La production à l’affiche en ce moment à Bastille a été préparée à Novossibirsk, ville perdue au milieu de la Sibérie mais dont le Théâtre d’Opéra et de Ballet est paraît-il l’un des plus modernes et spacieux de Russie.

C’est là que le talentueux metteur en scène Dmitri Tcherniakov a conçu et testé, en plein hiver sibérien, le spectacle présenté par l’Opéra de Paris -qui sera bientôt diffusé sur France Télévision.

Le livret de Macbeth, tiré du drame de Shakespeare, auteur que Verdi vénérait et dont il adapta deux pièces, Othello et Les Joyeuses Commères de Windsor (Falstaff), condense la pièce originale et réduit considérablement le nombre de personnages, au point que l’attention est surtout portée sur le couple infernal et criminel, lord et lady Macbeth.

Sur le plan musical, Verdi cherche à transcrire « le bruit et la fureur shakespeariens » et introduit une violence et une brutalité rarement représentées jusqu’alors.

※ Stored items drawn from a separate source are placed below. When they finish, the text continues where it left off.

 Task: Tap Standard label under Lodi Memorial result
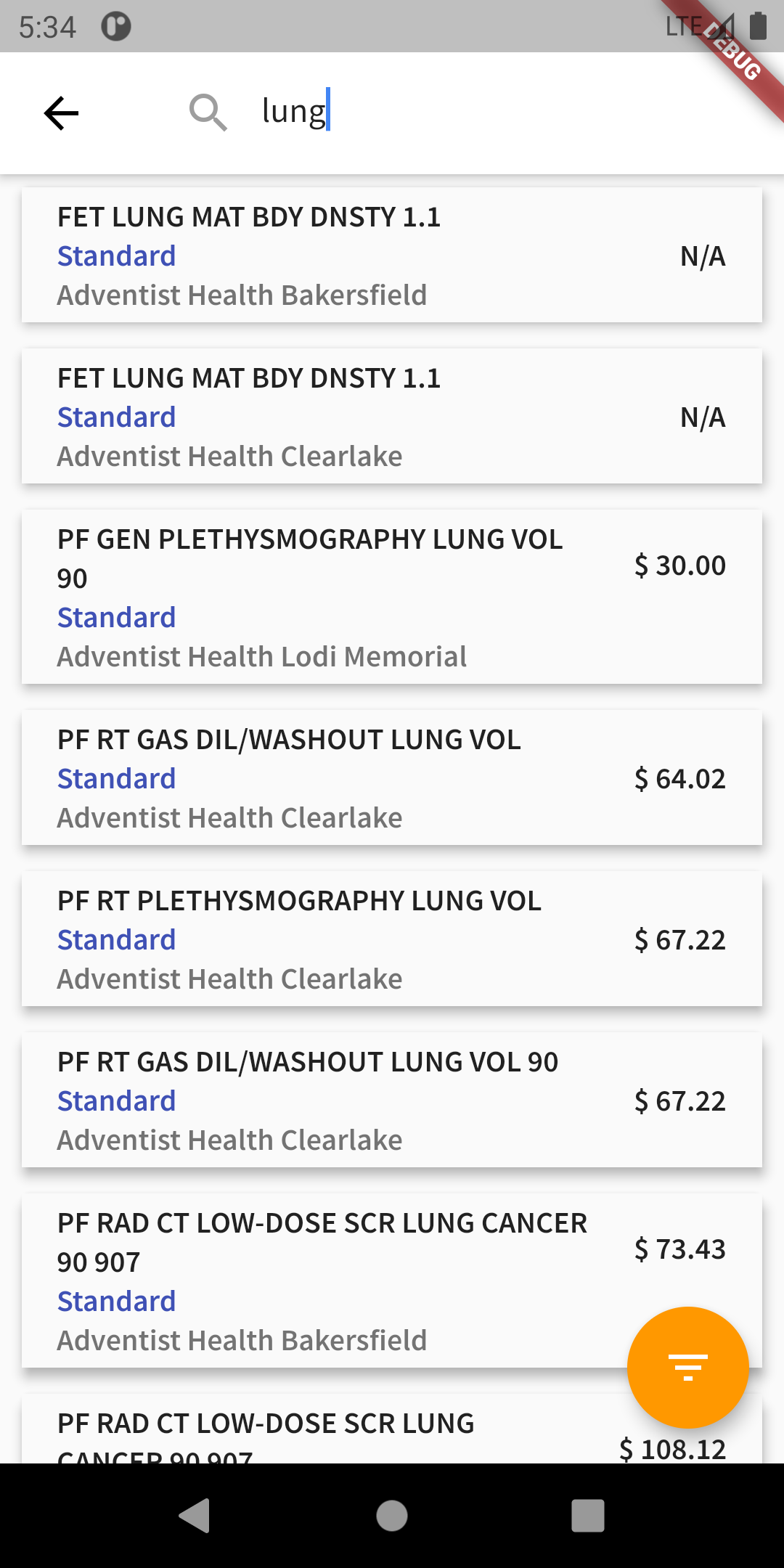[x=117, y=618]
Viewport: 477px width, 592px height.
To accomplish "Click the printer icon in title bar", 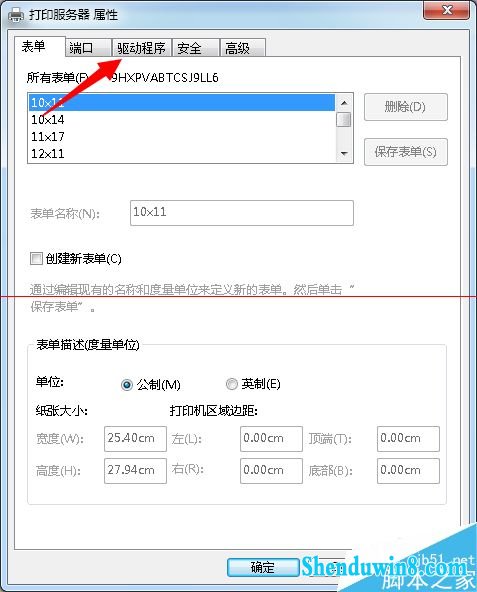I will (x=16, y=15).
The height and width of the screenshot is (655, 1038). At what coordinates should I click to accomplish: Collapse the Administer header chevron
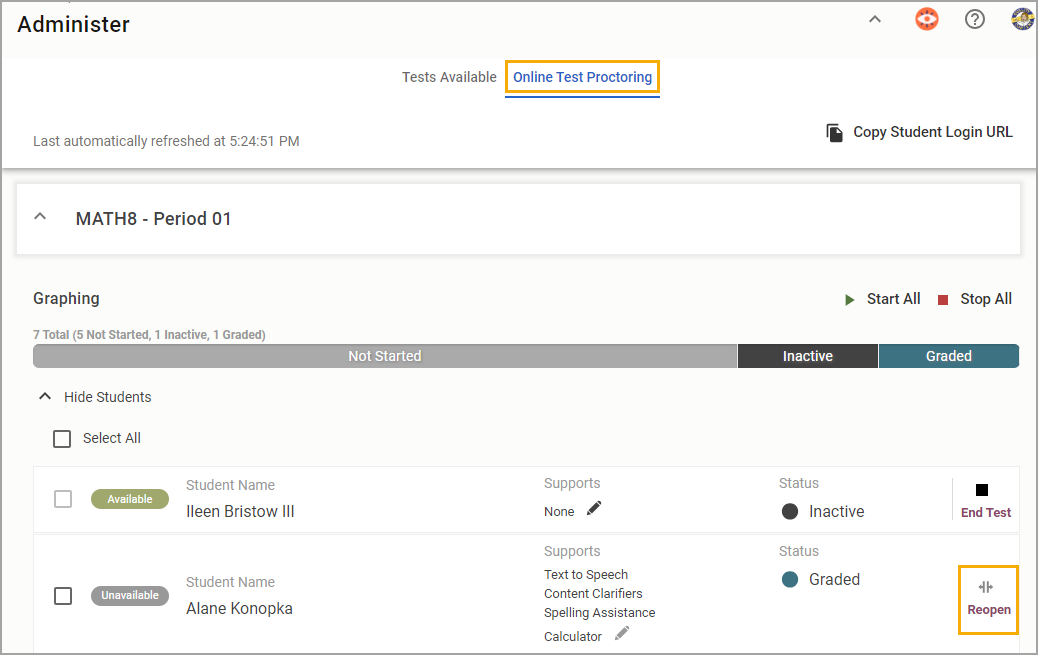pyautogui.click(x=875, y=19)
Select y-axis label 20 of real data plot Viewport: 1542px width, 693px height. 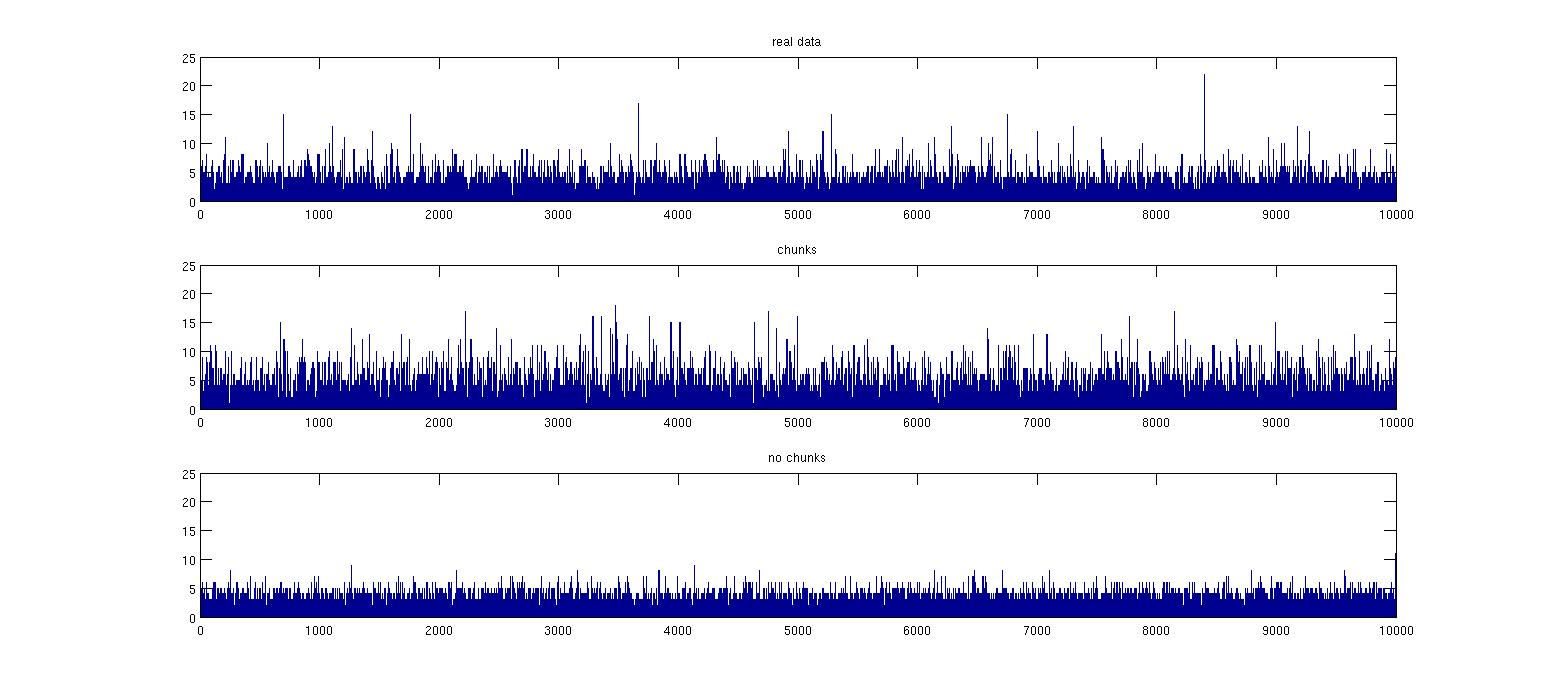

La mise en scène transpose l’action dans un lotissement petit bourgeois, au début du XXème siècle.

Les sorcières maléfiques, ce sont les voisins, incarnations de la norme sociale et reflets de l’ambition des protagonistes.

Les fantômes, c’est la folie schizophrène de Macbeth, pris entre le remords et les appétits jamais rassasiés d’ascension sociale de son épouse diabolique.

Macbeth apparaît comme un petit cadre de banlieue, asticoté par une femme au foyer qui trompe son ennui en complotant, en le harcelant jusqu’à le pousser au crime.

Tout cela est finalement très proche d’American beauty et de Desperate housewifes : derrière les façades proprettes et identiques du lotissement, se jouent des drames certes moins spectaculaires que dans les tragédies de Shakespeare mais tout aussi terribles.

Lady Macbeth devient peu à peu Lady Macbeth de Mszensk ; la boucle est habilement bouclée.

En transformant l’opéra à grand spectacle en drame lyrique, Tcherniakov déplait au public de Bastille, qui a bêtement sifflé cette mise en scène moderne, cohérente et intelligente.

Comme beaucoup, j’avais d’ailleurs réellement apprécié son travail dans Eugène Onéguine, notamment son approche respectueuse du texte et très efficace sur un plan dramatique.

Macbeth ne déçoit donc pas, même si la finesse du jeu et l’intimité se perdent (c’est souvent le cas) dans l’immensité de Bastille.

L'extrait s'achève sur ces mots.